To be clear, 2FA is very little bother. The only thing that really changes after you set it up is that the first time you sign in to a new device or browser, you need to use your second factor. After that, it’s the same sign-in process as before.
Password-based compromise happens daily. Due to bad passwords (which of course you don’t use — right?), malware, brute-force attacks, breaches, or other forms of compromise, accounts are hacked often. Two-factor stops 99%3 of these attempts dead in their tracks.
2FA provides peace of mind.
Do this
Take a few minutes right now and set up two-factor authentication on every account you have that supports it. Start with your password manager and then your email, financial, and social media accounts. Take care to follow the instructions carefully and create/save the backup codes you’ll be instructed to set up.
A few minutes today could save you a giant headache in the future.
Subscribe to Confident Computing! Less frustration and more confidence, solutions, answers, and tips in your inbox every week.
Podcast audio
Footnotes & References
1: A different type of second (or third) factor can be something you are, meaning some physical characteristic about you, such as your face, fingerprint, iris, or something else.
2: As always, there are exceptions. “Never say never” and all that. But in general, and especially for consumer accounts, 2FA is required only the first time.
3: OK, I made that up, but honestly, I expect the real number to be more like 99.99%.

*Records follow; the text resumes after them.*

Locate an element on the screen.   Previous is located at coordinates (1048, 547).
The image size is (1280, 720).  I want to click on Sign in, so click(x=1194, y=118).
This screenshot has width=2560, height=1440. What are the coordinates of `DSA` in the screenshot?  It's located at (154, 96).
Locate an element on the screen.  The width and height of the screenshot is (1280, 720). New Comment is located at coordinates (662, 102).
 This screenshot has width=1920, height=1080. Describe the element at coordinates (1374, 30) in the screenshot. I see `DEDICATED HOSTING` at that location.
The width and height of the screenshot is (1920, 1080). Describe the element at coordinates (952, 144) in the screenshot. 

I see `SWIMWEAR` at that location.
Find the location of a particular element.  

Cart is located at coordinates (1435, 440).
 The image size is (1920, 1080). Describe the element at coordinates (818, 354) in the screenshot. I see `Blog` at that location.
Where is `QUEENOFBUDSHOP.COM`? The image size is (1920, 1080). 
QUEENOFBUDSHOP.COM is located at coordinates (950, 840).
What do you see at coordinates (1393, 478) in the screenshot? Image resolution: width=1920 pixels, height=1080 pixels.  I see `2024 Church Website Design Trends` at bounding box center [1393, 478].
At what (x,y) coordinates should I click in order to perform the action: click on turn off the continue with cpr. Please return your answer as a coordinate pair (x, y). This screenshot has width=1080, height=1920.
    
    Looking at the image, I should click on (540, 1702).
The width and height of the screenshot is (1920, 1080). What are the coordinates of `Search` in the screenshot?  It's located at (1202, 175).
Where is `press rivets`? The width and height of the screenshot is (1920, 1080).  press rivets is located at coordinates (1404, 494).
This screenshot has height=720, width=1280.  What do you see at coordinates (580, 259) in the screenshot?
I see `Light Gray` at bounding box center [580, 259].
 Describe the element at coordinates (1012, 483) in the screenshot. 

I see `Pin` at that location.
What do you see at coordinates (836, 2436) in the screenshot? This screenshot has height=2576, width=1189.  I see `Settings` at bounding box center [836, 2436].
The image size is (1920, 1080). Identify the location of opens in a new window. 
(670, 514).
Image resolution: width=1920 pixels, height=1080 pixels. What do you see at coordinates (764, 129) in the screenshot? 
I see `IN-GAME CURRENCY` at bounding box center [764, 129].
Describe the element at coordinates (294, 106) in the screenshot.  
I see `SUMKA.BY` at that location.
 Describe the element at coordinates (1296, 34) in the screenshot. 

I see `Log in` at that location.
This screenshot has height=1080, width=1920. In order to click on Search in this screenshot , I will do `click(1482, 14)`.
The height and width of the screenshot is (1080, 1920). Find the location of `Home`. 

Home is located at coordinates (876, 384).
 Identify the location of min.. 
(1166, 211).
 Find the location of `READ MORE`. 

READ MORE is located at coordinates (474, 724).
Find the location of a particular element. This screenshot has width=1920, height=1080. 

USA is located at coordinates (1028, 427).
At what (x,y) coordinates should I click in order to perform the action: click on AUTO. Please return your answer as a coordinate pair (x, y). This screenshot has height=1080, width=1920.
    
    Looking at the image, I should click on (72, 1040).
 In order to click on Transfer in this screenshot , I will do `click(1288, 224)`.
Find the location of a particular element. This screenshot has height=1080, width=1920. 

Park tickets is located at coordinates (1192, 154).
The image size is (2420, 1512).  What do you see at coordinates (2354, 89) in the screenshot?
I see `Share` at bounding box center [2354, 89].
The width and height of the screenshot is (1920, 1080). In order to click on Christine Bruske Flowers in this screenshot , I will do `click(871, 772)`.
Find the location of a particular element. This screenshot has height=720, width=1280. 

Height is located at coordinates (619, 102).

My problem is that I don’t have a cell phone. While more and more services are starting to add additional options, it’s amazing how many still rely on a cell phone number to text a code to (and that’s the only option they provide). The other day, we were creating a Yahoo! email account for my daughter. Yahoo! required that we input a cell phone number while creating the account. There was no option to choose a different method. There was no option to skip it. We had to borrow someone else’s cell phone, get the code (which to me sounds like the opposite of account security) to complete the account creation. Once created, we were able to delete the cell phone number and choose email instead.
My other issue is that if I close Chrome, often my cookies will be cleared the next time I go to Chrome, so I have to go through the hassle of 2FA on all my online accounts as I use them again. I’ve tried looking for an option that is clearing cookies automatically on me, but haven’t found it yet. So I generally tend to keep Chrome open all the time. I would rather not do that, but the constant 2FA thing gets really annoying.
Cookies should be cleared on exit ONLY if the setting to do so is selected. Normal default behavior is that cookies are preserved across browser restarts.
That normal behaviour is what I would like, but I can’t see to find the setting in Chrome.
Very nicely covered, Leo, as usual.
There is one additional thing worth mentioning about two factor authentication (2FA). In my experience, well programmed web sites that require 2FA do not “trust” your first login by default. You must generally click a checkbox to indicate if you want to be asked for a second factor in the future. Less obviously, some sites ask if you are on a public or private computer.
Users need to know the “trust” concept may require answering such questions and the consequences of how they answer.
I personally do not accept the “trust” offer for higher-risk sites, like banking or investment websites where the risk of loss is higher than say, a catalog or news site.